Nothing but the listing below, retyped exactly, should appear in the answer.
BEGIN
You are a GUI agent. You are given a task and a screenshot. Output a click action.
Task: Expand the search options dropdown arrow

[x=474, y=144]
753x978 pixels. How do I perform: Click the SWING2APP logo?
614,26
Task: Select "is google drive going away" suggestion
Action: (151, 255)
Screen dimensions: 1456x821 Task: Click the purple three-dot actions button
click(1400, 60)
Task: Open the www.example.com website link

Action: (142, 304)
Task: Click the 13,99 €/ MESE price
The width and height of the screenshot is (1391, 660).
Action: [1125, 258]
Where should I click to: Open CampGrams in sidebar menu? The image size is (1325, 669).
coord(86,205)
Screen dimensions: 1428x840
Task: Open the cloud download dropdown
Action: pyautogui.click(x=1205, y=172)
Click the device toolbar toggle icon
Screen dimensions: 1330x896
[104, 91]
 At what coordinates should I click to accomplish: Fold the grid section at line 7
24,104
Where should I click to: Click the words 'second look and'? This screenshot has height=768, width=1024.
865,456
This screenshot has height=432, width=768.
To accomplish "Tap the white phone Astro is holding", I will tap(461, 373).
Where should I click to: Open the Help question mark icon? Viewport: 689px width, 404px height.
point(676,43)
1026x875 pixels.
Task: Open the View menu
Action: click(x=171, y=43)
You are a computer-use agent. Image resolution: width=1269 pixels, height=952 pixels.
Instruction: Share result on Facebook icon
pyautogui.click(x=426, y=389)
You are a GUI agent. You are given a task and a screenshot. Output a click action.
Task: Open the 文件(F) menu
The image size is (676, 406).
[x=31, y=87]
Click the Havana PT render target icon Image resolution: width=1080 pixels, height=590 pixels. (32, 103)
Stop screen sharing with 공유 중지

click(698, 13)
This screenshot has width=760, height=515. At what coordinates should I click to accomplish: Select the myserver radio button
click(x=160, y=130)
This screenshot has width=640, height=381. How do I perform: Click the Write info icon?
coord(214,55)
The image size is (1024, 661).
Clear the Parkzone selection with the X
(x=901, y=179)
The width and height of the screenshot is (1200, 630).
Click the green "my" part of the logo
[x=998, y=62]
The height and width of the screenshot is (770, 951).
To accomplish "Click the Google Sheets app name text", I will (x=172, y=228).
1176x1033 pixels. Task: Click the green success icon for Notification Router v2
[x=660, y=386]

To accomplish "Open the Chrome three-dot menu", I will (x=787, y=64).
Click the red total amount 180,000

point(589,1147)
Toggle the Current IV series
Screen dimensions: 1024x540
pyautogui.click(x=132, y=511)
END
• _EXERCISE OUTPUT_:
You are a GUI agent. You are given a task and a screenshot. Output a click action.
Task: Expand the search options dropdown arrow

[x=474, y=144]
753x978 pixels. How do I perform: Click the SWING2APP logo?
614,26
Task: Select "is google drive going away" suggestion
Action: (151, 255)
Screen dimensions: 1456x821 Task: Click the purple three-dot actions button
click(1400, 60)
Task: Open the www.example.com website link

Action: (142, 304)
Task: Click the 13,99 €/ MESE price
The width and height of the screenshot is (1391, 660).
Action: [1125, 258]
Where should I click to: Open CampGrams in sidebar menu? The image size is (1325, 669).
coord(86,205)
Screen dimensions: 1428x840
Task: Open the cloud download dropdown
Action: pyautogui.click(x=1205, y=172)
Click the device toolbar toggle icon
Screen dimensions: 1330x896
[104, 91]
 At what coordinates should I click to accomplish: Fold the grid section at line 7
24,104
Where should I click to: Click the words 'second look and'? This screenshot has height=768, width=1024.
865,456
This screenshot has height=432, width=768.
To accomplish "Tap the white phone Astro is holding", I will tap(461, 373).
Where should I click to: Open the Help question mark icon? Viewport: 689px width, 404px height.
point(676,43)
1026x875 pixels.
Task: Open the View menu
Action: click(x=171, y=43)
You are a computer-use agent. Image resolution: width=1269 pixels, height=952 pixels.
Instruction: Share result on Facebook icon
pyautogui.click(x=426, y=389)
You are a GUI agent. You are given a task and a screenshot. Output a click action.
Task: Open the 文件(F) menu
The image size is (676, 406).
[x=31, y=87]
Click the Havana PT render target icon Image resolution: width=1080 pixels, height=590 pixels. (32, 103)
Stop screen sharing with 공유 중지

click(698, 13)
This screenshot has width=760, height=515. At what coordinates should I click to accomplish: Select the myserver radio button
click(x=160, y=130)
This screenshot has width=640, height=381. How do I perform: Click the Write info icon?
coord(214,55)
The image size is (1024, 661).
Clear the Parkzone selection with the X
(x=901, y=179)
The width and height of the screenshot is (1200, 630).
Click the green "my" part of the logo
[x=998, y=62]
The height and width of the screenshot is (770, 951).
To accomplish "Click the Google Sheets app name text", I will (x=172, y=228).
1176x1033 pixels. Task: Click the green success icon for Notification Router v2
[x=660, y=386]

To accomplish "Open the Chrome three-dot menu", I will (x=787, y=64).
Click the red total amount 180,000

point(589,1147)
Toggle the Current IV series
Screen dimensions: 1024x540
pyautogui.click(x=132, y=511)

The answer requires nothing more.